--- START ---

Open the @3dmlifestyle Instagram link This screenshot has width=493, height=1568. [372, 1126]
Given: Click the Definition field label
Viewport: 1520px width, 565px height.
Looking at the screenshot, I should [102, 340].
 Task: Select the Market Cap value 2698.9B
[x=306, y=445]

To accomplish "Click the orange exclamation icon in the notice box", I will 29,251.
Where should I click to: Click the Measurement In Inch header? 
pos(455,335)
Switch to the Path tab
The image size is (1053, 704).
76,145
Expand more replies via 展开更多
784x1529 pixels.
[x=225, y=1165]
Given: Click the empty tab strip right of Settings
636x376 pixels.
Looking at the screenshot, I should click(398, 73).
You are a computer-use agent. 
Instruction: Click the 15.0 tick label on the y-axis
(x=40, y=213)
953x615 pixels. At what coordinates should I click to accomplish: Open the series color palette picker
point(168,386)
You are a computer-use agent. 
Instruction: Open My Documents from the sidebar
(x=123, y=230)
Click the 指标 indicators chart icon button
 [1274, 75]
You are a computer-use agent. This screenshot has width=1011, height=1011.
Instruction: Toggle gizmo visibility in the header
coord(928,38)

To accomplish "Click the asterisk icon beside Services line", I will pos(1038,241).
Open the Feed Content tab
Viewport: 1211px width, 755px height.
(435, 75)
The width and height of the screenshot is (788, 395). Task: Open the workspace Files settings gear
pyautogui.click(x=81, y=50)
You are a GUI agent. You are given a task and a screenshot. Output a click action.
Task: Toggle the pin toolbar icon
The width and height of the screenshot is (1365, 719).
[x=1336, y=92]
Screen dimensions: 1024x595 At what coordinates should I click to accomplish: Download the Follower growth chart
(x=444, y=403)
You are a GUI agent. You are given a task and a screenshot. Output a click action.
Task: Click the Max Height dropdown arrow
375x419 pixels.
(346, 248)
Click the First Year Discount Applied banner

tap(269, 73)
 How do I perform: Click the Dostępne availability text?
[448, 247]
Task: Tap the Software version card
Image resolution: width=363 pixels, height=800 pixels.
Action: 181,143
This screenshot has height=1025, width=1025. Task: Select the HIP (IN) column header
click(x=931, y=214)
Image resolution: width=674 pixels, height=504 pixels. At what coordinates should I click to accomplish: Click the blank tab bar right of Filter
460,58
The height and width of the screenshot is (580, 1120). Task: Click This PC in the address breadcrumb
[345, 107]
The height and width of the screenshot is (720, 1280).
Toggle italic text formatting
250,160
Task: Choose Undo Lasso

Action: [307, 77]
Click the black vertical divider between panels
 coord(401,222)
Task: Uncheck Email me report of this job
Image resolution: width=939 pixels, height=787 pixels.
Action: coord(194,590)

--- END ---

ACTIVITY: A word-for-word restatement of all the records is required.

SOLVED PROBLEM:
Open the @3dmlifestyle Instagram link This screenshot has width=493, height=1568. [372, 1126]
Given: Click the Definition field label
Viewport: 1520px width, 565px height.
Looking at the screenshot, I should [102, 340].
 Task: Select the Market Cap value 2698.9B
[x=306, y=445]

To accomplish "Click the orange exclamation icon in the notice box", I will 29,251.
Where should I click to: Click the Measurement In Inch header? 
pos(455,335)
Switch to the Path tab
The image size is (1053, 704).
76,145
Expand more replies via 展开更多
784x1529 pixels.
[x=225, y=1165]
Given: Click the empty tab strip right of Settings
636x376 pixels.
Looking at the screenshot, I should click(398, 73).
You are a computer-use agent. 
Instruction: Click the 15.0 tick label on the y-axis
(x=40, y=213)
953x615 pixels. At what coordinates should I click to accomplish: Open the series color palette picker
point(168,386)
You are a computer-use agent. 
Instruction: Open My Documents from the sidebar
(x=123, y=230)
Click the 指标 indicators chart icon button
 [1274, 75]
You are a computer-use agent. This screenshot has width=1011, height=1011.
Instruction: Toggle gizmo visibility in the header
coord(928,38)

To accomplish "Click the asterisk icon beside Services line", I will pos(1038,241).
Open the Feed Content tab
Viewport: 1211px width, 755px height.
(435, 75)
The width and height of the screenshot is (788, 395). Task: Open the workspace Files settings gear
pyautogui.click(x=81, y=50)
You are a GUI agent. You are given a task and a screenshot. Output a click action.
Task: Toggle the pin toolbar icon
The width and height of the screenshot is (1365, 719).
[x=1336, y=92]
Screen dimensions: 1024x595 At what coordinates should I click to accomplish: Download the Follower growth chart
(x=444, y=403)
You are a GUI agent. You are given a task and a screenshot. Output a click action.
Task: Click the Max Height dropdown arrow
375x419 pixels.
(346, 248)
Click the First Year Discount Applied banner

tap(269, 73)
 How do I perform: Click the Dostępne availability text?
[448, 247]
Task: Tap the Software version card
Image resolution: width=363 pixels, height=800 pixels.
Action: 181,143
This screenshot has height=1025, width=1025. Task: Select the HIP (IN) column header
click(x=931, y=214)
Image resolution: width=674 pixels, height=504 pixels. At what coordinates should I click to accomplish: Click the blank tab bar right of Filter
460,58
The height and width of the screenshot is (580, 1120). Task: Click This PC in the address breadcrumb
[345, 107]
The height and width of the screenshot is (720, 1280).
Toggle italic text formatting
250,160
Task: Choose Undo Lasso

Action: [307, 77]
Click the black vertical divider between panels
 coord(401,222)
Task: Uncheck Email me report of this job
Image resolution: width=939 pixels, height=787 pixels.
Action: coord(194,590)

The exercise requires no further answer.